When a photograph of a gaunt, hollow-eyed child goes viral and is attached to the claim that Israel is systematically murdering Palestinian children through deliberate famine, the moral charge is enormous — and the journalistic obligation to verify is equally enormous. In this case, that verification was catastrophically absent. The most prominent viral image — that of Mohammed al-Mutawaaq — does not depict a child wasting away from starvation caused by Israeli policy. As British journalist David Collier documented and the New York Times eventually acknowledged, the child has cerebral palsy, a fact that was suppressed or ignored as the photograph swept across social media and into major newsrooms. A second widely shared image of a malnourished-looking child was similarly misrepresented: that boy suffers from cystic fibrosis and had in fact been evacuated by Israel to Italy for medical treatment. These are not minor factual errors — they are the foundational evidence on which the entire "deliberate starvation policy" claim rests, and they are false.
The Facts About Israeli Aid and Hamas Obstruction
Since October 7, 2023, Israel has facilitated the entry of nearly 1.9 million tons of humanitarian aid into Gaza, of which over 78% was food. As John Spencer, Chair of Urban Warfare Studies at West Point's Modern War Institute, has written, "There is no historical precedent for a military providing the level of direct aid to an enemy population that Israel has provided to Gaza." That context is almost never offered in the viral posts amplifying images of suffering children.
- The most viral emaciated child photo — Mohammed al-Mutawaaq — depicts a child with cerebral palsy, not a starvation victim; the New York Times belatedly corrected its coverage after the image had already gone viral and inflicted severe reputational damage on Israel: Jewish Virtual Library – The Humanitarian Crisis in Gaza
- Hamas explicitly declared the Gaza Humanitarian Foundation's aid deliveries "completely unacceptable," urged Gazans "not to cooperate with it," and threatened that "anyone who cooperates with the occupation in imposing its agenda will pay the price" — a threat enforced through documented beatings and detentions of civilians who approached aid distribution centers.
- The UN itself reported that 87% of its 2,010 food trucks in Gaza between May 19 and July 29, 2025, were "intercepted" — seized by crowds or armed actors — undermining any simple narrative that Israel alone is responsible for food not reaching civilians: Jewish Virtual Library – Israeli Humanitarian Aid to the Gaza Strip
- An embedded journalist with the IDF witnessed nearly 600 trucks worth of food, water, and diapers ready for distribution — aid that UN agencies declined to deliver, insisting that security be provided by Hamas's internal security forces rather than Israeli or American personnel.
How Propaganda Weaponizes Suffering
The claim that individual photographs of sick children constitute "documented proof" of a systematic military policy of genocide by starvation is a classic and dangerous propaganda technique.

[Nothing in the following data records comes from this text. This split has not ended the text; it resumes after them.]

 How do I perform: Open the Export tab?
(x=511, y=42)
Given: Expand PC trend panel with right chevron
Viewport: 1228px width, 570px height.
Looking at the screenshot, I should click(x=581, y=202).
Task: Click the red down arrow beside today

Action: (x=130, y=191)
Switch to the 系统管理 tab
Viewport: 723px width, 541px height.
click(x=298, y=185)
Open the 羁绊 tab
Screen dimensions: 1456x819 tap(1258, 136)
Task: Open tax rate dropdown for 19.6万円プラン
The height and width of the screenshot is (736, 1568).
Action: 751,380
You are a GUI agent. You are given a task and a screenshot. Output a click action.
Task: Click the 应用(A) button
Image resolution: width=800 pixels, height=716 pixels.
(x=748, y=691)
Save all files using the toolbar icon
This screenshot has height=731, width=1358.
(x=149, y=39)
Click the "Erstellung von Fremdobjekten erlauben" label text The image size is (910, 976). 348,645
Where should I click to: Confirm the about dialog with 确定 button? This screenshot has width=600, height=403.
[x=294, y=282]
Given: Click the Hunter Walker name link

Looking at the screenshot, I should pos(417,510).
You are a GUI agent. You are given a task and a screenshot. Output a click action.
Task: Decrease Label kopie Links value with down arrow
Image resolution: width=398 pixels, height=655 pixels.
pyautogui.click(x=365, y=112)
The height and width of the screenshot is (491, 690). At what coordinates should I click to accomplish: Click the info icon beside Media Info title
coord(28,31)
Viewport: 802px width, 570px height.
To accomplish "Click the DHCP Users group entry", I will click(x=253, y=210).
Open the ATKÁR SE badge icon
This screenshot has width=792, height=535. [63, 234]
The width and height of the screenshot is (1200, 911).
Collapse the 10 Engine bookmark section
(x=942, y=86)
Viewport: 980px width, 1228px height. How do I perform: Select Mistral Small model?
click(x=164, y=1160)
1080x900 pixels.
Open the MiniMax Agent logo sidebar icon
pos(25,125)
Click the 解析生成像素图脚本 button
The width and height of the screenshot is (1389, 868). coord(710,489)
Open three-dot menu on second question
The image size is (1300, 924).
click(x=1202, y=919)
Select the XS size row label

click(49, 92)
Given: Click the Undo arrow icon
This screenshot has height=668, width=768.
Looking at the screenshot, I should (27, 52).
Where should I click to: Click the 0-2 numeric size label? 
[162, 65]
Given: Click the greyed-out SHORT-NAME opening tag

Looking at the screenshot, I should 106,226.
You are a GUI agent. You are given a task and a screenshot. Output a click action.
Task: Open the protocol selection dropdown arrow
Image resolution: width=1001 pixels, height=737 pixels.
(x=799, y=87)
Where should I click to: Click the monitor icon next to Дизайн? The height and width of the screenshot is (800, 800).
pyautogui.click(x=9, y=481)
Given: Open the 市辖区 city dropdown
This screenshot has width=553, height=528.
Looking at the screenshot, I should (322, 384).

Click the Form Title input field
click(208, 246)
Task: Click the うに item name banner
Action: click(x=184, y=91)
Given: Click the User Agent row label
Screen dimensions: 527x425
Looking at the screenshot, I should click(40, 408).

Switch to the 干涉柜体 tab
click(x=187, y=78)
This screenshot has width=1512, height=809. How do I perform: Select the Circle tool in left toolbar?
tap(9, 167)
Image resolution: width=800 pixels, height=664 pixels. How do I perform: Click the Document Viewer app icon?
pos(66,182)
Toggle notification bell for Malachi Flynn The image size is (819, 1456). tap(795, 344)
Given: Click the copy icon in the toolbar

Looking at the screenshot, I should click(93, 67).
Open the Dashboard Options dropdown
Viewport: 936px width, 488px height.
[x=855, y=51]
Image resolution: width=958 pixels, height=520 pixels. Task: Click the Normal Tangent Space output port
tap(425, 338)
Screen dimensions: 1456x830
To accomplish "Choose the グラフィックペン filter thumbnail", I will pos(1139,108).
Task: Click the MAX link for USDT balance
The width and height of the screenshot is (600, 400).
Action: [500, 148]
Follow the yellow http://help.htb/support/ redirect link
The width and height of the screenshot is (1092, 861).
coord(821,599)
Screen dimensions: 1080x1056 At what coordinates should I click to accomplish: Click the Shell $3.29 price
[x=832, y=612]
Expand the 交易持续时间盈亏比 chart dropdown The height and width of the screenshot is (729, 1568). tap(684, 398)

It conflates the existence of suffering — which is real and documented in any war zone — with proof of deliberate, policy-driven intent to murder. These are legally and morally distinct categories. Genuine starvation as a war crime requires the demonstration of intent: that a government has ordered the withholding of food specifically to kill a civilian population. No court has issued such a criminal conviction against Israel. The International Court of Justice's 2025 advisory proceedings addressed humanitarian obligations and found Israel in breach of certain aid-access duties, but an advisory finding of an IHL breach is categorically different from a criminal conviction for genocide or deliberate mass starvation.
Hamas, which has governed Gaza since 2007, bears direct and documented responsibility for the welfare of the civilian population under its control. Rather than protect civilians, Hamas launched the October 7 massacre from densely populated areas, embedded its military infrastructure in hospitals and schools, and has consistently used civilian suffering as an international political weapon. Threatening and beating civilians for accepting food from non-Hamas sources is not the behavior of a government trying to feed its people — it is the behavior of a terrorist organization that profits from civilian misery.
Why This Myth Is Dangerous
Falsely attributing individual medical cases to Israeli military policy — and virally amplifying those attributions without verification — causes severe and compounding harm. It strips real children of their actual diagnoses, reducing them to propaganda props. It incites violence against Israeli and Jewish targets worldwide by reinforcing the blood libel-adjacent narrative that Jews murder children. It discredits legitimate humanitarian advocacy by tethering it to provably false claims. And it shields Hamas from accountability for its deliberate obstruction of aid, its theft of civilian resources, and its calculated exploitation of civilian suffering as a military and diplomatic strategy. Journalists, fact-checkers, and social media platforms that amplify unverified atrocity images without due diligence are not helping Palestinian children — they are helping Hamas.